The turret was removed and replaced with a small commander cupola with fitted observational devices; two large claws used for mine clearing were placed in the front, while a winch designed to pull heavy objects was placed in the rear, and was directly powered by the engine. In addition, the chassis had a "tow coupling". The thickness of the armor was reduced to 6mm on the roof and bottom, 13mm at the sides, and 25mm at the front hull, since the vehicle was not intended for combat at the front lines. The vehicle weighed 13 tons and accommodated five crewmembers.

The SS-Ki was powered by a Mitsubishi I6 diesel engine, which provided 145 horsepower at 1800 rpm, allowing the vehicle to travel at a top speed of 37 km/h; this was in conjunction with a mechanical transmission.

==Variants==
Until 1943, 119 vehicles were built with the following variants:
- SS Ko Gata (甲型): Armored engineering vehicle with suspension tracks consisting of four return rollers. These were equipped with folded bridge, crane arm and three flamethrowers with external tanks. Thirteen were produced.
- SS Otsu Gata (乙型): Armored bridgelaying vehicle with three return rollers and modified drive sprockets. These were equipped with folded bridge, twin mine rake arms, and three flamethrowers with external tanks. Eight were produced.
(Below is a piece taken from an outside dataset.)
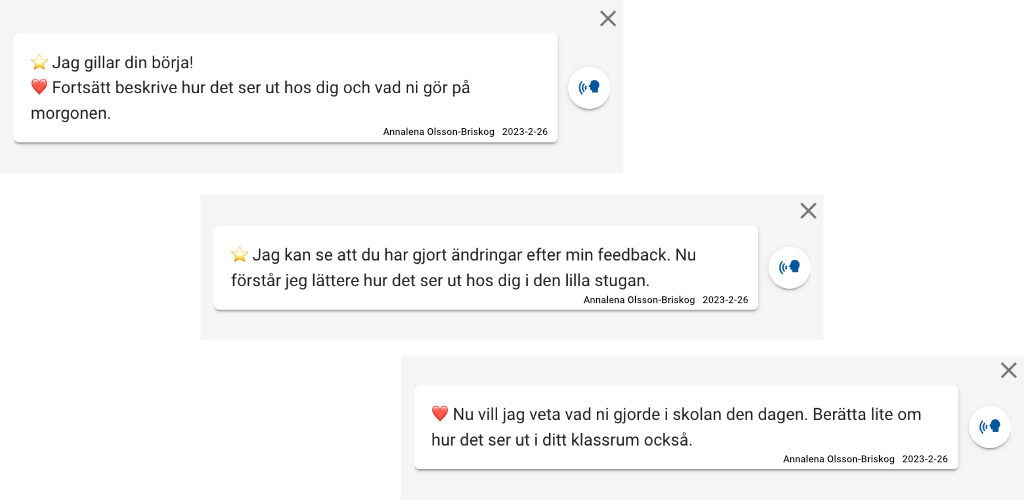Click the date 2023-2-26 in the "klassrum" comment
Image resolution: width=1024 pixels, height=500 pixels.
click(925, 459)

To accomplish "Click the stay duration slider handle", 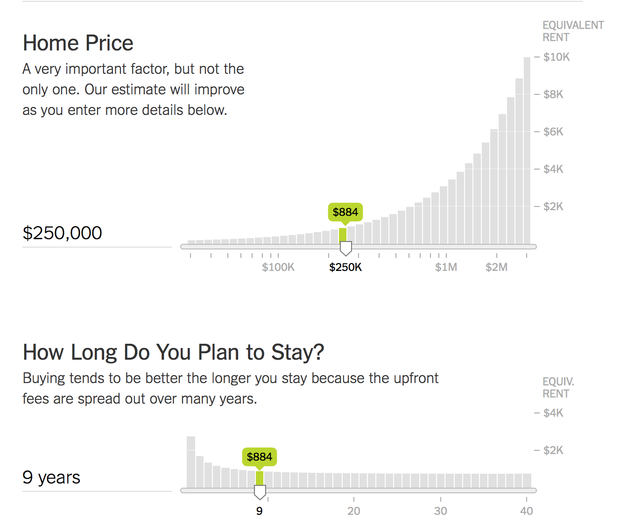I will (260, 491).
- SS Hei Gata (丙型): Armored trench digger with identical suspension as the Otsu Gata, with additional armor plates. it was equipped with folded bridge, twin mine rake arms, and three flamethrowers with external tanks. One was produced.
- SS Tei Gata (丁型): Armored engineering vehicle with identical suspension as the Otsu Gata. These were equipped with folded bridge, single arm mine rake and three flamethrowers with external tanks. Twenty were produced.
- SS Bo Gata (戊型): Armored bridgelaying vehicle based on the design of the SS Ki. These were equipped with a catapult bridge, single arm mine rake, and five flamethrowers with internal tanks. Seventy-seven were produced.